Rows of pointing data
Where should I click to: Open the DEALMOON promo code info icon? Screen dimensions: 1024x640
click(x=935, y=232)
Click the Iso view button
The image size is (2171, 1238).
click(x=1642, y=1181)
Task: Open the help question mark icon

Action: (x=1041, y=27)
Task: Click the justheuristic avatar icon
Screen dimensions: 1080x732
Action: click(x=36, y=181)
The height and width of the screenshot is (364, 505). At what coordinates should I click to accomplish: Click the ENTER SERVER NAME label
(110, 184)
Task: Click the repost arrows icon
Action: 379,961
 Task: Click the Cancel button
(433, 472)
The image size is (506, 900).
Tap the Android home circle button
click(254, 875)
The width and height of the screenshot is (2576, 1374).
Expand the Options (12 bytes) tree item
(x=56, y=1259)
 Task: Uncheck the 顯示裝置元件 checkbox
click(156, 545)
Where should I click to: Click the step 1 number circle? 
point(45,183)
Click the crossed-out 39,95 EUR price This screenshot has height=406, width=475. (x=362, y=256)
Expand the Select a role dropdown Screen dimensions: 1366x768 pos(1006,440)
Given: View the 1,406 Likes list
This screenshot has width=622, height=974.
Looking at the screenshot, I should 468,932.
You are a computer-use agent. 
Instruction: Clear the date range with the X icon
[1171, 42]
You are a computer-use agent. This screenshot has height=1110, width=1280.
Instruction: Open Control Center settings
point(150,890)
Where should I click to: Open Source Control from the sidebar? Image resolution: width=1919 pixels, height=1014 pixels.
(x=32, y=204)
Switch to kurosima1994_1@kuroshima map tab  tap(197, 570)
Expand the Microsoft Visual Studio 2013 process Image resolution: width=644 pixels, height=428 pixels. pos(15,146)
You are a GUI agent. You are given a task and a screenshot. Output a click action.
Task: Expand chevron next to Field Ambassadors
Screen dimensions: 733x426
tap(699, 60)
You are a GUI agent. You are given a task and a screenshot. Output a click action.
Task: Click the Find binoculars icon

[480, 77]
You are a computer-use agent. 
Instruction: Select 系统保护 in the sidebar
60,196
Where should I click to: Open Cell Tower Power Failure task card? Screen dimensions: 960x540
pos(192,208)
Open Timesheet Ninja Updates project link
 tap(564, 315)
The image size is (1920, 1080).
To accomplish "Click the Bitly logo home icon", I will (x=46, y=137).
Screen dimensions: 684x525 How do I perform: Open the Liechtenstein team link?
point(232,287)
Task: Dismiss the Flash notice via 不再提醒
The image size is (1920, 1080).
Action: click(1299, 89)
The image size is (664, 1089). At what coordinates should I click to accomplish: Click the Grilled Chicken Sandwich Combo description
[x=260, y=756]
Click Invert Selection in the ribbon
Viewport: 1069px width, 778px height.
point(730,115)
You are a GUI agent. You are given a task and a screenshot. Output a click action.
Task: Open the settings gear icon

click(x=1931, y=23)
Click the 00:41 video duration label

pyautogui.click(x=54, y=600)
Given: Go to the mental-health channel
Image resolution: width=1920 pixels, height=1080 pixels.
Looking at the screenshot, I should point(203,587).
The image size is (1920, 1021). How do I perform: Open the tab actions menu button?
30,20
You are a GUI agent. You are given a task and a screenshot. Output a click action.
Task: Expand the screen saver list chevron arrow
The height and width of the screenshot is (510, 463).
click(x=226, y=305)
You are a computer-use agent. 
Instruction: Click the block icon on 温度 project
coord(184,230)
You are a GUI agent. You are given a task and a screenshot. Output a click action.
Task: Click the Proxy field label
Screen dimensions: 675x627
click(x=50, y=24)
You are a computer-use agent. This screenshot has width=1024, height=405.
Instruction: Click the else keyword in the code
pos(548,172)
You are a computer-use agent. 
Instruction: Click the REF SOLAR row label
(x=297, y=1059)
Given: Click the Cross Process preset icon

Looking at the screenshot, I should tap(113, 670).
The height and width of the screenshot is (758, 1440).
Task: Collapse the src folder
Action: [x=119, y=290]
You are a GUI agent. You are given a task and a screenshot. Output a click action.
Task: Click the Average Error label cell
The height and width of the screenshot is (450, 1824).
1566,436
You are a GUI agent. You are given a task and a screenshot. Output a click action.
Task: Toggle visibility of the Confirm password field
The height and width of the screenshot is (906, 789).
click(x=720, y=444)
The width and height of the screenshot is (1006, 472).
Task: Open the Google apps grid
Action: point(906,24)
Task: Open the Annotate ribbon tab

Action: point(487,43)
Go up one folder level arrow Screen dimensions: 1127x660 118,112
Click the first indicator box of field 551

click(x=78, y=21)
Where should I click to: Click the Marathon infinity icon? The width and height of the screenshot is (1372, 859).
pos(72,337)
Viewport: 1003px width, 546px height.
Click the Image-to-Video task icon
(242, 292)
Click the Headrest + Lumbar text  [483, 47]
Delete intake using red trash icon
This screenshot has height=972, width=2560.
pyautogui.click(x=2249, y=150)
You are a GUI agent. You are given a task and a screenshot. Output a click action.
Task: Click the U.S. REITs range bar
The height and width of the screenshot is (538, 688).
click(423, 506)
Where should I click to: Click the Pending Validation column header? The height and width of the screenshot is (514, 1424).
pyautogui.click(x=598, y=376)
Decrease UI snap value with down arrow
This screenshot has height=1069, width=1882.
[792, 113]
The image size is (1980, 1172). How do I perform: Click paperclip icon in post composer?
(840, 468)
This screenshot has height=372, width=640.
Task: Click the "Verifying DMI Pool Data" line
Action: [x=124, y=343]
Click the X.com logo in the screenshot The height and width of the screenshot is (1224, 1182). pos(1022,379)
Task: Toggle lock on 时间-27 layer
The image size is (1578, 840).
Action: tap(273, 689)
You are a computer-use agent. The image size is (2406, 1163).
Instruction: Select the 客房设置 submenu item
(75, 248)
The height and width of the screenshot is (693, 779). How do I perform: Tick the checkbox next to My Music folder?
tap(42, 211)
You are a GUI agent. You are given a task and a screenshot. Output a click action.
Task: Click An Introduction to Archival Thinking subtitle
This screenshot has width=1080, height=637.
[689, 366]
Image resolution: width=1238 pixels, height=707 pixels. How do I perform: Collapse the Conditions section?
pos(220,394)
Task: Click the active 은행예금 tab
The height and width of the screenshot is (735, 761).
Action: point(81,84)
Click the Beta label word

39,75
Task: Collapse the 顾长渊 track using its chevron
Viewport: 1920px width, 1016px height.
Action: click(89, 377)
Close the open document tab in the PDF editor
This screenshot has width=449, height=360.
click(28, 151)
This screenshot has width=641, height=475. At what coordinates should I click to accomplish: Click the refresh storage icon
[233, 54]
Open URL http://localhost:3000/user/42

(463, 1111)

* _WHAT THE EXERCISE ASKS_:
Update the records by changing each "Screen dimensions" to "Screen size", with everything else left the same.

* _EXERCISE RESULT_:
Where should I click to: Open the DEALMOON promo code info icon? Screen size: 1024x640
click(x=935, y=232)
Click the Iso view button
The image size is (2171, 1238).
click(x=1642, y=1181)
Task: Open the help question mark icon

Action: (x=1041, y=27)
Task: Click the justheuristic avatar icon
Screen size: 1080x732
Action: click(x=36, y=181)
The height and width of the screenshot is (364, 505). At what coordinates should I click to accomplish: Click the ENTER SERVER NAME label
(110, 184)
Task: Click the repost arrows icon
Action: 379,961
 Task: Click the Cancel button
(433, 472)
The image size is (506, 900).
Tap the Android home circle button
click(254, 875)
The width and height of the screenshot is (2576, 1374).
Expand the Options (12 bytes) tree item
(x=56, y=1259)
 Task: Uncheck the 顯示裝置元件 checkbox
click(156, 545)
Where should I click to: Click the step 1 number circle? 
point(45,183)
Click the crossed-out 39,95 EUR price This screenshot has height=406, width=475. (x=362, y=256)
Expand the Select a role dropdown Screen size: 1366x768 pos(1006,440)
Given: View the 1,406 Likes list
This screenshot has width=622, height=974.
Looking at the screenshot, I should 468,932.
You are a computer-use agent. 
Instruction: Clear the date range with the X icon
[1171, 42]
You are a computer-use agent. This screenshot has height=1110, width=1280.
Instruction: Open Control Center settings
point(150,890)
Where should I click to: Open Source Control from the sidebar? Image resolution: width=1919 pixels, height=1014 pixels.
(x=32, y=204)
Switch to kurosima1994_1@kuroshima map tab  tap(197, 570)
Expand the Microsoft Visual Studio 2013 process Image resolution: width=644 pixels, height=428 pixels. pos(15,146)
You are a GUI agent. You are given a task and a screenshot. Output a click action.
Task: Expand chevron next to Field Ambassadors
Screen size: 733x426
tap(699, 60)
You are a GUI agent. You are given a task and a screenshot. Output a click action.
Task: Click the Find binoculars icon

[480, 77]
You are a computer-use agent. 
Instruction: Select 系统保护 in the sidebar
60,196
Where should I click to: Open Cell Tower Power Failure task card? Screen size: 960x540
pos(192,208)
Open Timesheet Ninja Updates project link
 tap(564, 315)
The image size is (1920, 1080).
To accomplish "Click the Bitly logo home icon", I will (x=46, y=137).
Screen size: 684x525 How do I perform: Open the Liechtenstein team link?
point(232,287)
Task: Dismiss the Flash notice via 不再提醒
The image size is (1920, 1080).
Action: click(1299, 89)
The image size is (664, 1089). At what coordinates should I click to accomplish: Click the Grilled Chicken Sandwich Combo description
[x=260, y=756]
Click Invert Selection in the ribbon
Viewport: 1069px width, 778px height.
point(730,115)
You are a GUI agent. You are given a task and a screenshot. Output a click action.
Task: Open the settings gear icon

click(x=1931, y=23)
Click the 00:41 video duration label

pyautogui.click(x=54, y=600)
Given: Go to the mental-health channel
Image resolution: width=1920 pixels, height=1080 pixels.
Looking at the screenshot, I should point(203,587).
The image size is (1920, 1021). How do I perform: Open the tab actions menu button?
30,20
You are a GUI agent. You are given a task and a screenshot. Output a click action.
Task: Expand the screen saver list chevron arrow
The height and width of the screenshot is (510, 463).
click(x=226, y=305)
You are a computer-use agent. 
Instruction: Click the block icon on 温度 project
coord(184,230)
You are a GUI agent. You are given a task and a screenshot. Output a click action.
Task: Click the Proxy field label
Screen size: 675x627
click(x=50, y=24)
You are a computer-use agent. This screenshot has width=1024, height=405.
Instruction: Click the else keyword in the code
pos(548,172)
You are a computer-use agent. 
Instruction: Click the REF SOLAR row label
(x=297, y=1059)
Given: Click the Cross Process preset icon

Looking at the screenshot, I should tap(113, 670).
The height and width of the screenshot is (758, 1440).
Task: Collapse the src folder
Action: [x=119, y=290]
You are a GUI agent. You are given a task and a screenshot. Output a click action.
Task: Click the Average Error label cell
The height and width of the screenshot is (450, 1824).
1566,436
You are a GUI agent. You are given a task and a screenshot. Output a click action.
Task: Toggle visibility of the Confirm password field
The height and width of the screenshot is (906, 789).
click(x=720, y=444)
The width and height of the screenshot is (1006, 472).
Task: Open the Google apps grid
Action: point(906,24)
Task: Open the Annotate ribbon tab

Action: point(487,43)
Go up one folder level arrow Screen size: 1127x660 118,112
Click the first indicator box of field 551

click(x=78, y=21)
Where should I click to: Click the Marathon infinity icon? The width and height of the screenshot is (1372, 859).
pos(72,337)
Viewport: 1003px width, 546px height.
Click the Image-to-Video task icon
(242, 292)
Click the Headrest + Lumbar text  [483, 47]
Delete intake using red trash icon
This screenshot has height=972, width=2560.
pyautogui.click(x=2249, y=150)
You are a GUI agent. You are given a task and a screenshot. Output a click action.
Task: Click the U.S. REITs range bar
The height and width of the screenshot is (538, 688).
click(423, 506)
Where should I click to: Click the Pending Validation column header? The height and width of the screenshot is (514, 1424).
pyautogui.click(x=598, y=376)
Decrease UI snap value with down arrow
This screenshot has height=1069, width=1882.
[792, 113]
The image size is (1980, 1172). How do I perform: Click paperclip icon in post composer?
(840, 468)
This screenshot has height=372, width=640.
Task: Click the "Verifying DMI Pool Data" line
Action: [x=124, y=343]
Click the X.com logo in the screenshot The height and width of the screenshot is (1224, 1182). pos(1022,379)
Task: Toggle lock on 时间-27 layer
The image size is (1578, 840).
Action: tap(273, 689)
You are a computer-use agent. The image size is (2406, 1163).
Instruction: Select the 客房设置 submenu item
(75, 248)
The height and width of the screenshot is (693, 779). How do I perform: Tick the checkbox next to My Music folder?
tap(42, 211)
You are a GUI agent. You are given a task and a screenshot. Output a click action.
Task: Click An Introduction to Archival Thinking subtitle
This screenshot has width=1080, height=637.
[689, 366]
Image resolution: width=1238 pixels, height=707 pixels. How do I perform: Collapse the Conditions section?
pos(220,394)
Task: Click the active 은행예금 tab
The height and width of the screenshot is (735, 761).
Action: point(81,84)
Click the Beta label word

39,75
Task: Collapse the 顾长渊 track using its chevron
Viewport: 1920px width, 1016px height.
Action: click(89, 377)
Close the open document tab in the PDF editor
This screenshot has width=449, height=360.
click(28, 151)
This screenshot has width=641, height=475. At what coordinates should I click to accomplish: Click the refresh storage icon
[233, 54]
Open URL http://localhost:3000/user/42

(463, 1111)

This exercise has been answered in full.